Aku tidak akan berjanji untuk menghapus luka di hatimu, tapi aku akan berjanji untuk menutupi dan menyembuhkan luka di hatimu dengan perlahan.
- Erza Victory Padilla××××
Dhea menatap papan tulis dengan tatapan kosong. Tubuhnya memang di dalam kelas, tapi fikiranya berkelana di atas ranjang di rumahnya. Apalagi di luar sedang hujan, Dhea sangat ingin tidur di dalam gulungan selimut daripada mendengar guru Matematika sedang menerangkan. Otak Dhea rasanya sudah hampir meledak, dan dari telinga Dhea juga mulai ada asap yang keluar.
"Bangke, masih lama lagi" Gerutu Dhea setelah melirik jam yang menunjukkan pukul 2 siang.

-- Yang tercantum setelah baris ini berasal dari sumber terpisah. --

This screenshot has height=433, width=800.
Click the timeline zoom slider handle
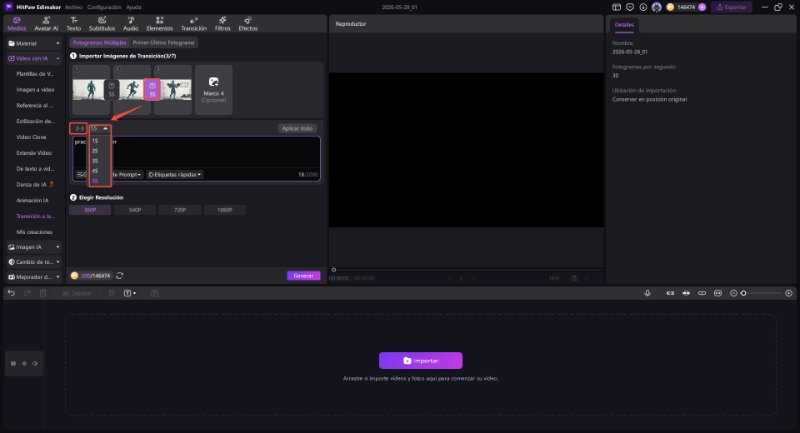(743, 293)
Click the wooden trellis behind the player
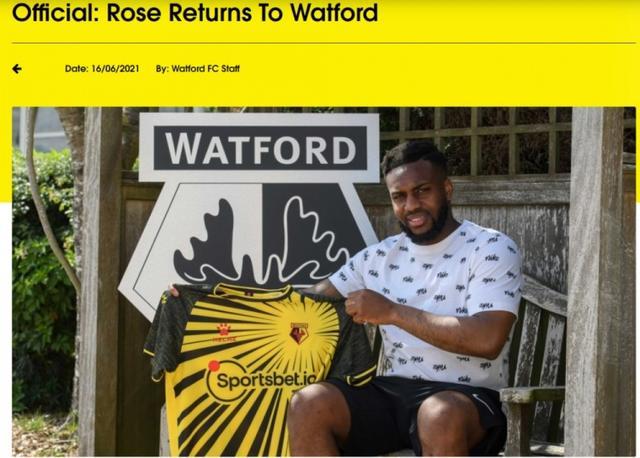640x458 pixels. pyautogui.click(x=490, y=141)
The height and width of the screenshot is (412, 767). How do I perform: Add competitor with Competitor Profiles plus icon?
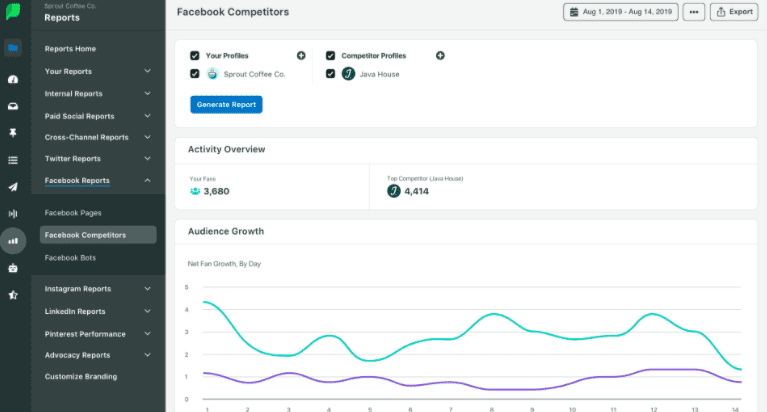pyautogui.click(x=440, y=55)
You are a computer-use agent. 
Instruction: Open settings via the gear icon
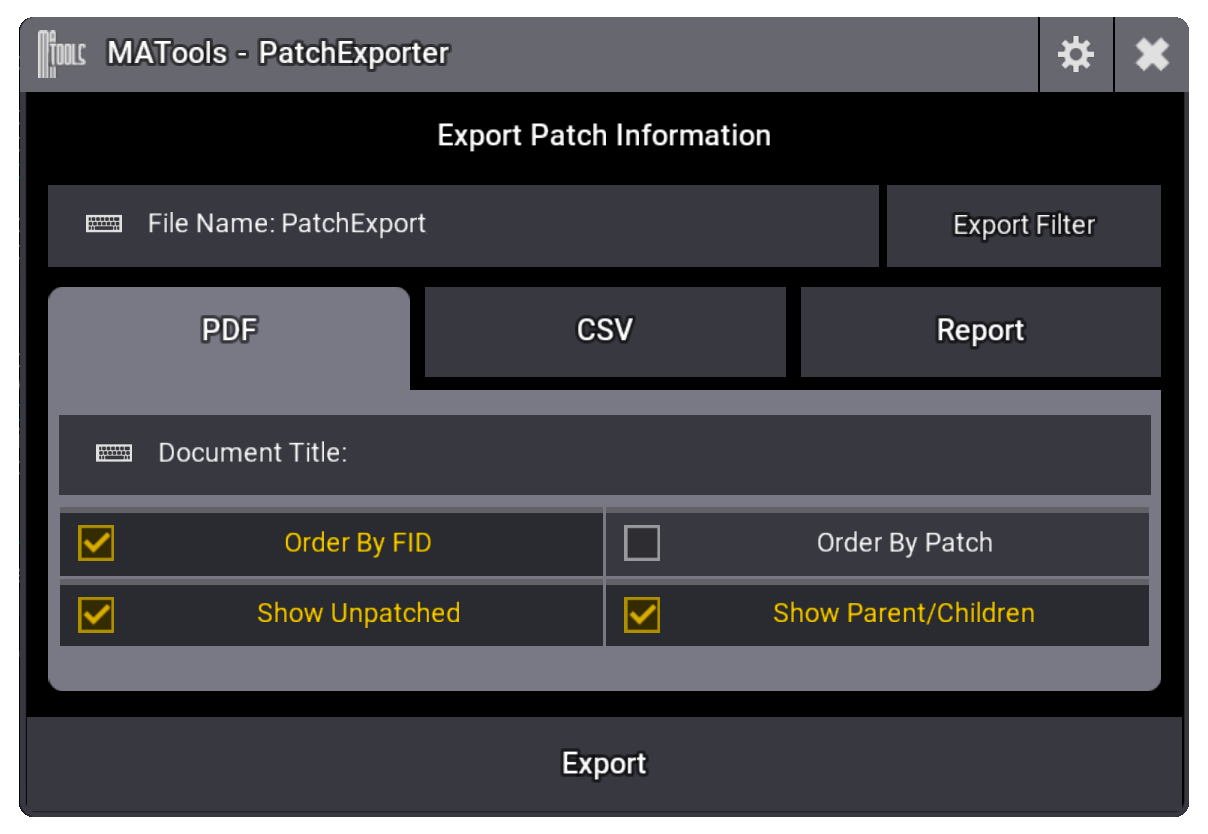[x=1076, y=54]
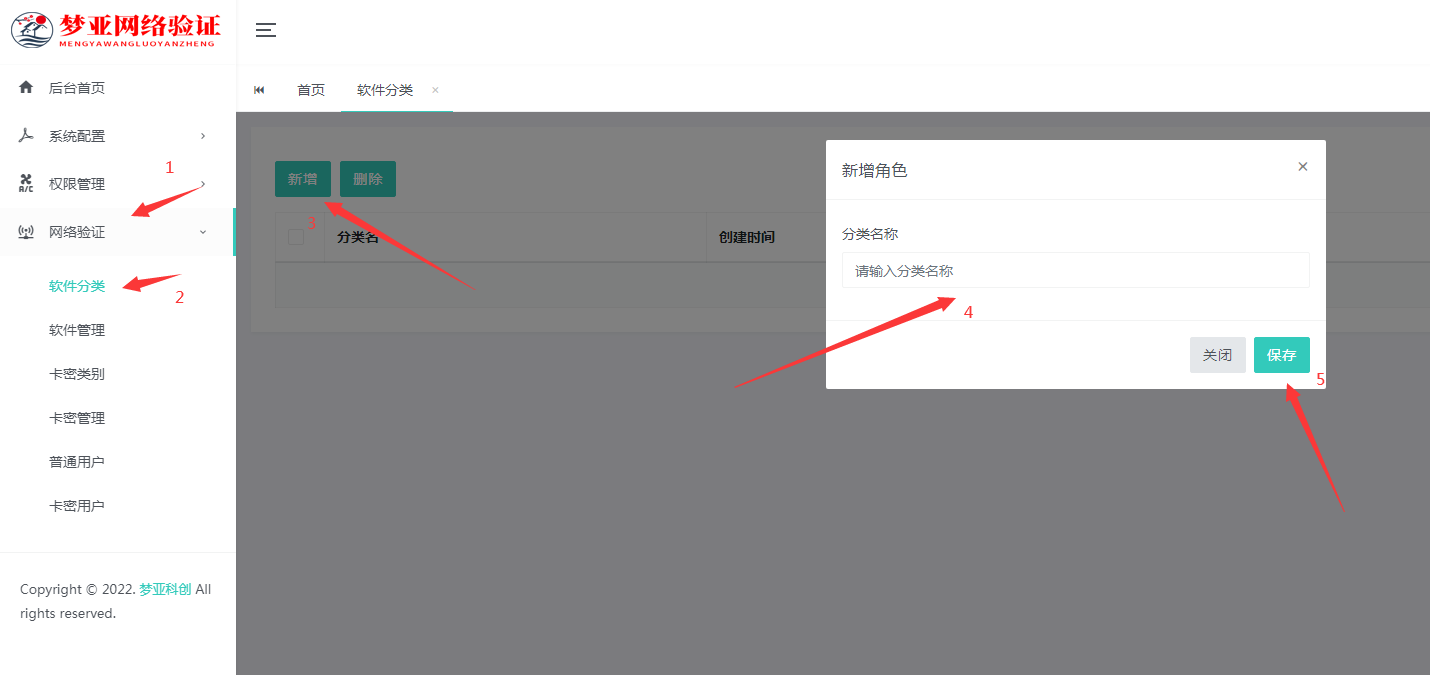Click the 删除 delete button
The height and width of the screenshot is (675, 1430).
click(367, 178)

"Berisik" Tegur Sofi yang terganggu dengan gumaman Dhea. Sofi terlihat serius mendengarkan guru Matematika yang berdiri sambil sesekali menulis angka yang sama sekali tidak Dhea tahu darimana asalnya. Padahal Dhea tahu, Sofi adalah salah satu dari belasan siswa lainya yang hanya pura - pura mendengarkan tapi aslinya juga tidak faham.
Dhea mengalihkan pandanganya ke arah jendela. Melihat hujan turun lebih menyenangkan daripada melihat papan tulis. Tapi Dhea mendapat pemandangan yang lebih indah. Disana, di koridor sekolah, Dhea melihat Erza berjalan dengan gagah sambil membawa tumpukan buku yang menggunung. Tapi Erza sama sekali tidak terlihat kesulitan.
"So gentleman" Gumam Dhea.
Dhea seperti mendapat hidayah. Dengan gerakan cepat, Dhea memutar lehernya kembali ke arah guru Matematika yang masih sibuk menerangkan. Dhea tersenyum lebar dan segera mengangkat tanganya. Dan gerakan itu membuat semua yang berada di kelas yang tengah hening itu mengalihkan pandangan mereka pada Dhea.
"Iya ?" Tanya Mr. Gerry.
"Saya boleh minta izin ke kamar mandi"
"Silahkan"
Dhea tersenyum girang dan berjalan cepat keluar dari dalam kelas. Dhea tahu kemana Erza akan membawa buku - buku tadi. Dan dengan berlari kecil Dhea menyusul Erza ke perpustakaan. Ketika Dhea sampai di depan perpustakaan, tanpa ragu Dhea langsung membuka pintunya. Dhea mengedarkan pandanganya dan menemukan Erza sedang menata buku di salah satu rak.
"Kak Erza" Sapa Dhea.
"Dhea, kok lo disini" Tanya Erza.
"Bosen kak di kelas"
"Yaudah, disini aja. Mau bantuin ?" Tanya Erza yang dijawab anggukan antusias oleh Dhea.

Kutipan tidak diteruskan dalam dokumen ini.